→ PROVIDED DATA
┄┄┄┄┄┄┄┄┄┄┄┄┄┄┄┄┄┄┄┄
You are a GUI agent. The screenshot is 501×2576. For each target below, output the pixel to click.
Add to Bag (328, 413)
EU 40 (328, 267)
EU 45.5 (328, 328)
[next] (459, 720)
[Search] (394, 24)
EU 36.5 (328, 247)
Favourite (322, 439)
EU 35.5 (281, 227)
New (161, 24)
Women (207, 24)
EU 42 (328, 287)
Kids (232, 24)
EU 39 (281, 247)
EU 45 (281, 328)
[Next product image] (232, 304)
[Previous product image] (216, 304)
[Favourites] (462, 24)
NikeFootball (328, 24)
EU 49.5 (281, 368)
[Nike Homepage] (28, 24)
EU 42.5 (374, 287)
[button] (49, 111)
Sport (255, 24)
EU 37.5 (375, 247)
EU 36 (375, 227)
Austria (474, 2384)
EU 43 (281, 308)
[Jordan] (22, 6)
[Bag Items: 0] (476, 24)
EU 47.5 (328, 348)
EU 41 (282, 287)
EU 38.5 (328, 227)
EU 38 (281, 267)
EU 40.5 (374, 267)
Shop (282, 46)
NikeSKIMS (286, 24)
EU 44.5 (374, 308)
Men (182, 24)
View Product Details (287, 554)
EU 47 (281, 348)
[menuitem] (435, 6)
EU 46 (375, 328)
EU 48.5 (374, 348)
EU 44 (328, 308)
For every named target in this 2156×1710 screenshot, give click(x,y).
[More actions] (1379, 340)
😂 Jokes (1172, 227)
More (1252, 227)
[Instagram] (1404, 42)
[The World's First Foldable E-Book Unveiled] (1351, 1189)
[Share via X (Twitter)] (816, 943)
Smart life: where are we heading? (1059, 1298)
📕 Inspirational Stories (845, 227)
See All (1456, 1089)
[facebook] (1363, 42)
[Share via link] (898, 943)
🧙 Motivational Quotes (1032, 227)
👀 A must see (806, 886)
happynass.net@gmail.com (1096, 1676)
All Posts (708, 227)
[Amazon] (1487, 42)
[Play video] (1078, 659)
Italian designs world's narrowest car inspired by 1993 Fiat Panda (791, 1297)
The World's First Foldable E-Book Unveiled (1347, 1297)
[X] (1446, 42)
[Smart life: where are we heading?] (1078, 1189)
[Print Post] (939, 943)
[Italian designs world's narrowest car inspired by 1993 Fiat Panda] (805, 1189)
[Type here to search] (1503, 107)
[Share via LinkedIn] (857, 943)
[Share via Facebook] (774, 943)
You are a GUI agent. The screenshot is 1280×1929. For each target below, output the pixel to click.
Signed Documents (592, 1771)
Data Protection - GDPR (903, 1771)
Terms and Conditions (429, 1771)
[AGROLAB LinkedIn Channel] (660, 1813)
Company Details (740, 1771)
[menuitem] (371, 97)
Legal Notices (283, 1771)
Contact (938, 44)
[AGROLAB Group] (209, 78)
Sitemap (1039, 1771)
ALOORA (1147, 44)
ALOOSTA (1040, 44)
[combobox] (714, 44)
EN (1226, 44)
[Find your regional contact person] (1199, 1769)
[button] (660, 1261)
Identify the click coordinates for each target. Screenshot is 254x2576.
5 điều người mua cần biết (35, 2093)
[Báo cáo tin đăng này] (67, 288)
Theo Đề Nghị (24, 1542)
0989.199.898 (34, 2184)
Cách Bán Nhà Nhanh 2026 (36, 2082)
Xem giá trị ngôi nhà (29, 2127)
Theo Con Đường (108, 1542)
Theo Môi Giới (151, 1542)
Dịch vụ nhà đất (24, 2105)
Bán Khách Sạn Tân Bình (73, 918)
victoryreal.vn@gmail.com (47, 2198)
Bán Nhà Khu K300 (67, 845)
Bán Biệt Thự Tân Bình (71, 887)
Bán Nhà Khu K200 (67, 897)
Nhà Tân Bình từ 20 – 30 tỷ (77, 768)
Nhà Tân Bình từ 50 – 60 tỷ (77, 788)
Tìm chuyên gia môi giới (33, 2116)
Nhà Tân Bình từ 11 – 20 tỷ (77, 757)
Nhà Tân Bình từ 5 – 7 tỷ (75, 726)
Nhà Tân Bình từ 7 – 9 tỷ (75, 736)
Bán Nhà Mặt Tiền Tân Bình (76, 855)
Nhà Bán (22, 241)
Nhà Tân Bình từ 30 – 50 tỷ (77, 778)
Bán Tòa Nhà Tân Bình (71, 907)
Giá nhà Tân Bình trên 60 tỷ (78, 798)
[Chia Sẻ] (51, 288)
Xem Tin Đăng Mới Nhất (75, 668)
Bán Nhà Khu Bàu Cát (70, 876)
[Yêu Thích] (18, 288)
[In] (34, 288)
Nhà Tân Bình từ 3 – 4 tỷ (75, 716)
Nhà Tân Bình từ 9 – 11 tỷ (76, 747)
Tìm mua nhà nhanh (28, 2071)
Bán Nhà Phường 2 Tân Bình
┄┄┄┄┄┄┄┄┄┄┄┄┄┄┄┄┄┄┄┄
Set down only the lines above that fall between the line holding "More (1252, 227)" and the line holding "Panda (791, 1297)", inclusive, keeping each exact.

More (1252, 227)
[Instagram] (1404, 42)
[The World's First Foldable E-Book Unveiled] (1351, 1189)
[Share via X (Twitter)] (816, 943)
Smart life: where are we heading? (1059, 1298)
📕 Inspirational Stories (845, 227)
See All (1456, 1089)
[facebook] (1363, 42)
[Share via link] (898, 943)
🧙 Motivational Quotes (1032, 227)
👀 A must see (806, 886)
happynass.net@gmail.com (1096, 1676)
All Posts (708, 227)
[Amazon] (1487, 42)
[Play video] (1078, 659)
Italian designs world's narrowest car inspired by 1993 Fiat Panda (791, 1297)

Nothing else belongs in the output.